### Written request
Could you rewrite all of the material below, changing every "pixels" to "px" and keeping everything else the same, with the pictures omitted?
==============================
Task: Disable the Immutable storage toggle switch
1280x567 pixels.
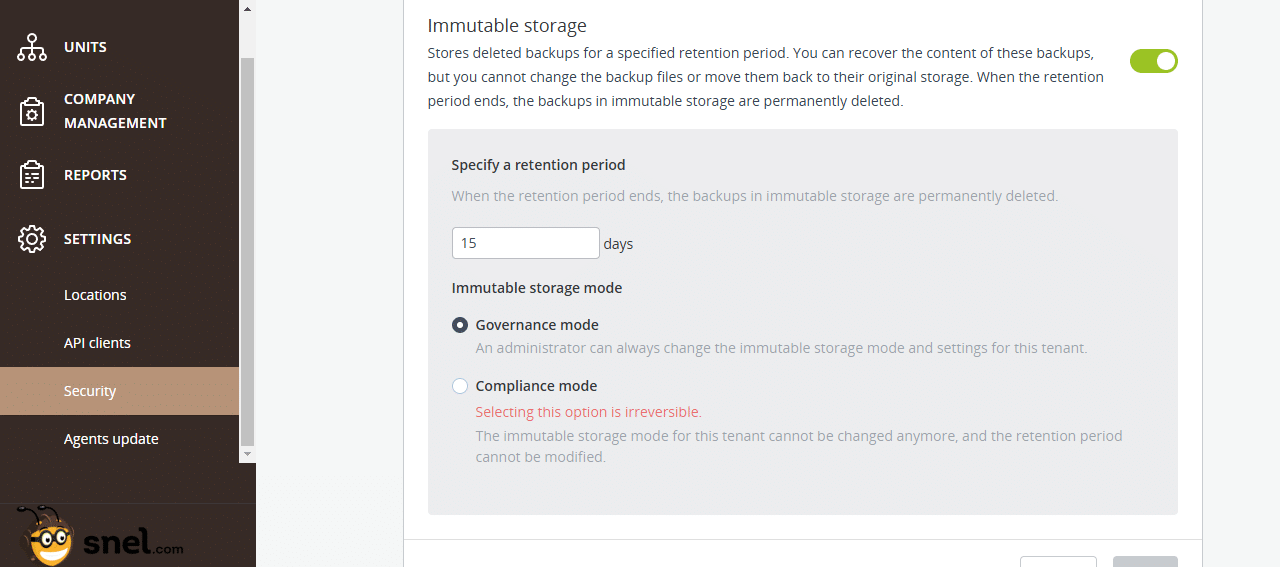Action: [x=1154, y=61]
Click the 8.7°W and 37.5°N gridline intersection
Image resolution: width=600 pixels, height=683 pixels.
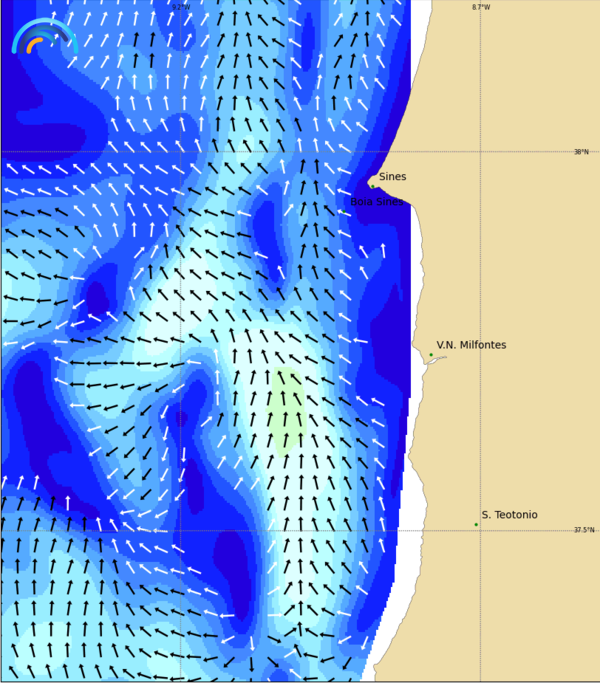[x=481, y=531]
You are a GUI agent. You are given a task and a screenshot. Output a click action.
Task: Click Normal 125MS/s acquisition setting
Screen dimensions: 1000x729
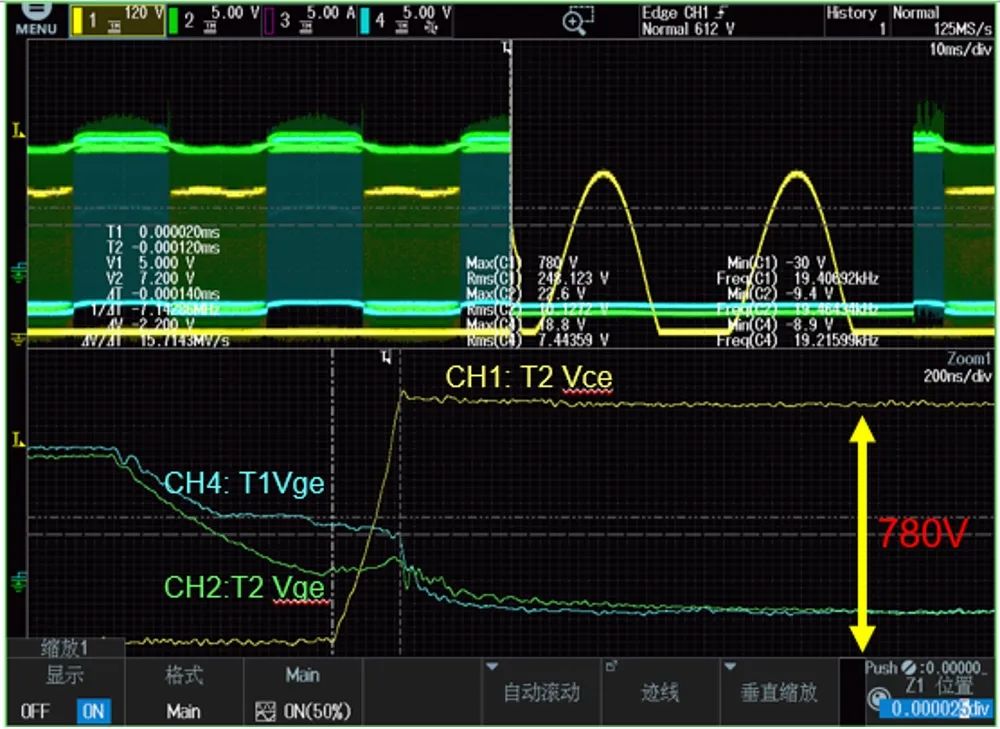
==============================
### Answer to the task
Task: Disable the Immutable storage toggle switch
1280x567 px.
Action: [x=1154, y=61]
Click the 8.7°W and 37.5°N gridline intersection
Image resolution: width=600 px, height=683 px.
[x=481, y=531]
You are a GUI agent. You are given a task and a screenshot. Output a click action.
Task: Click Normal 125MS/s acquisition setting
Screen dimensions: 1000x729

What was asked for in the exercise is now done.